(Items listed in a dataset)

BEGIN

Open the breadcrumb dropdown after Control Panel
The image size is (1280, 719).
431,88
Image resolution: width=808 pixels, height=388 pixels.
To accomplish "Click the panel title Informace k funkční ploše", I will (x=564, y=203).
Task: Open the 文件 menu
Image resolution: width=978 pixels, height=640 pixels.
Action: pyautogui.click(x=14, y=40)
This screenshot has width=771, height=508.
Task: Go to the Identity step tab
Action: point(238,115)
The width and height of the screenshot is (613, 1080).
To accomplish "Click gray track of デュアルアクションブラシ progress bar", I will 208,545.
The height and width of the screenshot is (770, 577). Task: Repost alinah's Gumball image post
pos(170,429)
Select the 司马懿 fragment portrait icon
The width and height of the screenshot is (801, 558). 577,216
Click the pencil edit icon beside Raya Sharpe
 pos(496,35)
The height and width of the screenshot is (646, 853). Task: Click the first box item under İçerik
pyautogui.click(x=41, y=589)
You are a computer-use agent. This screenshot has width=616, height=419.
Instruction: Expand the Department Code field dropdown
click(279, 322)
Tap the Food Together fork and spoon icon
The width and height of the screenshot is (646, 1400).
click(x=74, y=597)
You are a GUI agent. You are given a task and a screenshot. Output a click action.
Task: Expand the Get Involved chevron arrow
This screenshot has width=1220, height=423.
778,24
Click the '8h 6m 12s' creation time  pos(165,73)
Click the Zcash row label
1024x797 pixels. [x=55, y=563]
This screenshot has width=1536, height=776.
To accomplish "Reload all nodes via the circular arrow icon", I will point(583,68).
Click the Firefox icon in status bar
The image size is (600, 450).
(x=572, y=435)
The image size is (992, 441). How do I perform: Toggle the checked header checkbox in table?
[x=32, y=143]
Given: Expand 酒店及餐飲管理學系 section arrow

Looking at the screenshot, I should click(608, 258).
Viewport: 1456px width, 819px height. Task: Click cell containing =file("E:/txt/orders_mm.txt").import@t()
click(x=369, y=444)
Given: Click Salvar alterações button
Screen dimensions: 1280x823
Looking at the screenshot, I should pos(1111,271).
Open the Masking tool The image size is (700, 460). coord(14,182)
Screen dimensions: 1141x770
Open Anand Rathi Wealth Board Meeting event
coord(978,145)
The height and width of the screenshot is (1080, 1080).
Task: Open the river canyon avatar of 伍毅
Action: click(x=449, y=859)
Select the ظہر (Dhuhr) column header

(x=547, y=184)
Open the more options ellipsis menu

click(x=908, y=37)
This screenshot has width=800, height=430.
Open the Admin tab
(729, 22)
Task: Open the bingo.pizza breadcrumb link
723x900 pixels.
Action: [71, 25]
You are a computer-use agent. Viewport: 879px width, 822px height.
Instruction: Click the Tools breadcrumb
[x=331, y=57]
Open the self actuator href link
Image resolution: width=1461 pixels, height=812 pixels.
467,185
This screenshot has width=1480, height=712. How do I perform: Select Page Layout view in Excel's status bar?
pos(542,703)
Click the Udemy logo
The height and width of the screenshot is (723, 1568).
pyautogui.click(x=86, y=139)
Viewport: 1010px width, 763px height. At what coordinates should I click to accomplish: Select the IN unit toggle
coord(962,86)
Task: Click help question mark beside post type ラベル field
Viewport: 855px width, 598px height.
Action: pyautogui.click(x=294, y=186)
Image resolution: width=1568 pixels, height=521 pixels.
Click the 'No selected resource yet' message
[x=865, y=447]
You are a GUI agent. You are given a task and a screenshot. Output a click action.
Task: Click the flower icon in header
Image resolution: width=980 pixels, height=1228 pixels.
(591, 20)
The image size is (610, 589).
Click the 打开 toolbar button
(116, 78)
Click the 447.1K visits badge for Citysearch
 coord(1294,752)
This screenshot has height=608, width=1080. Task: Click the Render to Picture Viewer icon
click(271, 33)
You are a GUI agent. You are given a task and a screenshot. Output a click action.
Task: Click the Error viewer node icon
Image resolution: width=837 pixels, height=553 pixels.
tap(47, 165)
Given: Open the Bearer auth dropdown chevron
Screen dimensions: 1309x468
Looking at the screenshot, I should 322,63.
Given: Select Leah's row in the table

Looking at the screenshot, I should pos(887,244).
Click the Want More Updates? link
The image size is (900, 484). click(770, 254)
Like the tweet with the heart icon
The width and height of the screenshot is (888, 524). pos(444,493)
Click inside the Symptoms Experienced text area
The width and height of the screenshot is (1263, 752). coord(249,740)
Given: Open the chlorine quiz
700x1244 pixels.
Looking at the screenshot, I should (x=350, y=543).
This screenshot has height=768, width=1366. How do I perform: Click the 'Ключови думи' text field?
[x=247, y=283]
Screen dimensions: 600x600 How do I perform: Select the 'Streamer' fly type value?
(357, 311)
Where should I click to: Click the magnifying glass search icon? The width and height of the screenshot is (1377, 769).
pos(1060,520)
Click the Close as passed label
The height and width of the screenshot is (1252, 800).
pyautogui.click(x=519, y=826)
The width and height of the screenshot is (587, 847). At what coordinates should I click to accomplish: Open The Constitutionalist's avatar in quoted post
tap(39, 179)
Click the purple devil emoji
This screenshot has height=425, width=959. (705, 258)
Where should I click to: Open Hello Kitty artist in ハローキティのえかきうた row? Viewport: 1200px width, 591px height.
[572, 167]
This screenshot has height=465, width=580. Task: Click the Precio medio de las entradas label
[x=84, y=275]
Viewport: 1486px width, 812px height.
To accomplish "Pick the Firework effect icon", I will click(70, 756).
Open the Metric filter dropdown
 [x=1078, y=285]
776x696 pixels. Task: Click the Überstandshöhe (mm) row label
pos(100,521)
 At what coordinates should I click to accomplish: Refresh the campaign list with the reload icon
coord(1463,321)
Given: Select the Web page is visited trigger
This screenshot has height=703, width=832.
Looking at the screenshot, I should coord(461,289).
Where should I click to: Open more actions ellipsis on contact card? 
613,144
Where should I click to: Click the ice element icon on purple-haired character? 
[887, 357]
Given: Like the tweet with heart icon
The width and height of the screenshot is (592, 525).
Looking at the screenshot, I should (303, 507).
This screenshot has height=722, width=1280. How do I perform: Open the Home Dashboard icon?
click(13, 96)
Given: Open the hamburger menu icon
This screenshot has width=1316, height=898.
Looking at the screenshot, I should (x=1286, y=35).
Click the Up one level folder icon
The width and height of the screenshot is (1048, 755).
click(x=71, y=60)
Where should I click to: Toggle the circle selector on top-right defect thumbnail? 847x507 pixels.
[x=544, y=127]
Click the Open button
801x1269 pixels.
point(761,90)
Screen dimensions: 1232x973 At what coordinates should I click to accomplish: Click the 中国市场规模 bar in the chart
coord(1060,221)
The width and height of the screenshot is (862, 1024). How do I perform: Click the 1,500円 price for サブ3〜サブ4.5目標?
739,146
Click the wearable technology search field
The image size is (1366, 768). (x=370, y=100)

END

WORK TASK:
All the data above should be restated in full, exactly.

RESULT BELOW:
Open the breadcrumb dropdown after Control Panel
The image size is (1280, 719).
431,88
Image resolution: width=808 pixels, height=388 pixels.
To accomplish "Click the panel title Informace k funkční ploše", I will (x=564, y=203).
Task: Open the 文件 menu
Image resolution: width=978 pixels, height=640 pixels.
Action: pyautogui.click(x=14, y=40)
This screenshot has width=771, height=508.
Task: Go to the Identity step tab
Action: point(238,115)
The width and height of the screenshot is (613, 1080).
To accomplish "Click gray track of デュアルアクションブラシ progress bar", I will 208,545.
The height and width of the screenshot is (770, 577). Task: Repost alinah's Gumball image post
pos(170,429)
Select the 司马懿 fragment portrait icon
The width and height of the screenshot is (801, 558). 577,216
Click the pencil edit icon beside Raya Sharpe
 pos(496,35)
The height and width of the screenshot is (646, 853). Task: Click the first box item under İçerik
pyautogui.click(x=41, y=589)
You are a computer-use agent. This screenshot has width=616, height=419.
Instruction: Expand the Department Code field dropdown
click(279, 322)
Tap the Food Together fork and spoon icon
The width and height of the screenshot is (646, 1400).
click(x=74, y=597)
You are a GUI agent. You are given a task and a screenshot. Output a click action.
Task: Expand the Get Involved chevron arrow
This screenshot has width=1220, height=423.
778,24
Click the '8h 6m 12s' creation time  pos(165,73)
Click the Zcash row label
1024x797 pixels. [x=55, y=563]
This screenshot has width=1536, height=776.
To accomplish "Reload all nodes via the circular arrow icon", I will point(583,68).
Click the Firefox icon in status bar
The image size is (600, 450).
(x=572, y=435)
The image size is (992, 441). How do I perform: Toggle the checked header checkbox in table?
[x=32, y=143]
Given: Expand 酒店及餐飲管理學系 section arrow

Looking at the screenshot, I should click(608, 258).
Viewport: 1456px width, 819px height. Task: Click cell containing =file("E:/txt/orders_mm.txt").import@t()
click(x=369, y=444)
Given: Click Salvar alterações button
Screen dimensions: 1280x823
Looking at the screenshot, I should pos(1111,271).
Open the Masking tool The image size is (700, 460). coord(14,182)
Screen dimensions: 1141x770
Open Anand Rathi Wealth Board Meeting event
coord(978,145)
The height and width of the screenshot is (1080, 1080).
Task: Open the river canyon avatar of 伍毅
Action: click(x=449, y=859)
Select the ظہر (Dhuhr) column header

(x=547, y=184)
Open the more options ellipsis menu

click(x=908, y=37)
This screenshot has width=800, height=430.
Open the Admin tab
(729, 22)
Task: Open the bingo.pizza breadcrumb link
723x900 pixels.
Action: [71, 25]
You are a computer-use agent. Viewport: 879px width, 822px height.
Instruction: Click the Tools breadcrumb
[x=331, y=57]
Open the self actuator href link
Image resolution: width=1461 pixels, height=812 pixels.
467,185
This screenshot has width=1480, height=712. How do I perform: Select Page Layout view in Excel's status bar?
pos(542,703)
Click the Udemy logo
The height and width of the screenshot is (723, 1568).
pyautogui.click(x=86, y=139)
Viewport: 1010px width, 763px height. At what coordinates should I click to accomplish: Select the IN unit toggle
coord(962,86)
Task: Click help question mark beside post type ラベル field
Viewport: 855px width, 598px height.
Action: pyautogui.click(x=294, y=186)
Image resolution: width=1568 pixels, height=521 pixels.
Click the 'No selected resource yet' message
[x=865, y=447]
You are a GUI agent. You are given a task and a screenshot. Output a click action.
Task: Click the flower icon in header
Image resolution: width=980 pixels, height=1228 pixels.
(591, 20)
The image size is (610, 589).
Click the 打开 toolbar button
(116, 78)
Click the 447.1K visits badge for Citysearch
 coord(1294,752)
This screenshot has height=608, width=1080. Task: Click the Render to Picture Viewer icon
click(271, 33)
You are a GUI agent. You are given a task and a screenshot. Output a click action.
Task: Click the Error viewer node icon
Image resolution: width=837 pixels, height=553 pixels.
tap(47, 165)
Given: Open the Bearer auth dropdown chevron
Screen dimensions: 1309x468
Looking at the screenshot, I should 322,63.
Given: Select Leah's row in the table

Looking at the screenshot, I should pos(887,244).
Click the Want More Updates? link
The image size is (900, 484). click(770, 254)
Like the tweet with the heart icon
The width and height of the screenshot is (888, 524). pos(444,493)
Click inside the Symptoms Experienced text area
The width and height of the screenshot is (1263, 752). coord(249,740)
Given: Open the chlorine quiz
700x1244 pixels.
Looking at the screenshot, I should (x=350, y=543).
This screenshot has height=768, width=1366. How do I perform: Click the 'Ключови думи' text field?
[x=247, y=283]
Screen dimensions: 600x600 How do I perform: Select the 'Streamer' fly type value?
(357, 311)
Where should I click to: Click the magnifying glass search icon? The width and height of the screenshot is (1377, 769).
pos(1060,520)
Click the Close as passed label
The height and width of the screenshot is (1252, 800).
pyautogui.click(x=519, y=826)
The width and height of the screenshot is (587, 847). At what coordinates should I click to accomplish: Open The Constitutionalist's avatar in quoted post
tap(39, 179)
Click the purple devil emoji
This screenshot has height=425, width=959. (705, 258)
Where should I click to: Open Hello Kitty artist in ハローキティのえかきうた row? Viewport: 1200px width, 591px height.
[572, 167]
This screenshot has height=465, width=580. Task: Click the Precio medio de las entradas label
[x=84, y=275]
Viewport: 1486px width, 812px height.
To accomplish "Pick the Firework effect icon", I will click(70, 756).
Open the Metric filter dropdown
 [x=1078, y=285]
776x696 pixels. Task: Click the Überstandshöhe (mm) row label
pos(100,521)
 At what coordinates should I click to accomplish: Refresh the campaign list with the reload icon
coord(1463,321)
Given: Select the Web page is visited trigger
This screenshot has height=703, width=832.
Looking at the screenshot, I should coord(461,289).
Where should I click to: Open more actions ellipsis on contact card? 
613,144
Where should I click to: Click the ice element icon on purple-haired character? 
[887, 357]
Given: Like the tweet with heart icon
The width and height of the screenshot is (592, 525).
Looking at the screenshot, I should (303, 507).
This screenshot has height=722, width=1280. How do I perform: Open the Home Dashboard icon?
click(13, 96)
Given: Open the hamburger menu icon
This screenshot has width=1316, height=898.
Looking at the screenshot, I should (x=1286, y=35).
Click the Up one level folder icon
The width and height of the screenshot is (1048, 755).
click(x=71, y=60)
Where should I click to: Toggle the circle selector on top-right defect thumbnail? 847x507 pixels.
[x=544, y=127]
Click the Open button
801x1269 pixels.
point(761,90)
Screen dimensions: 1232x973 At what coordinates should I click to accomplish: Click the 中国市场规模 bar in the chart
coord(1060,221)
The width and height of the screenshot is (862, 1024). How do I perform: Click the 1,500円 price for サブ3〜サブ4.5目標?
739,146
Click the wearable technology search field
The image size is (1366, 768). (x=370, y=100)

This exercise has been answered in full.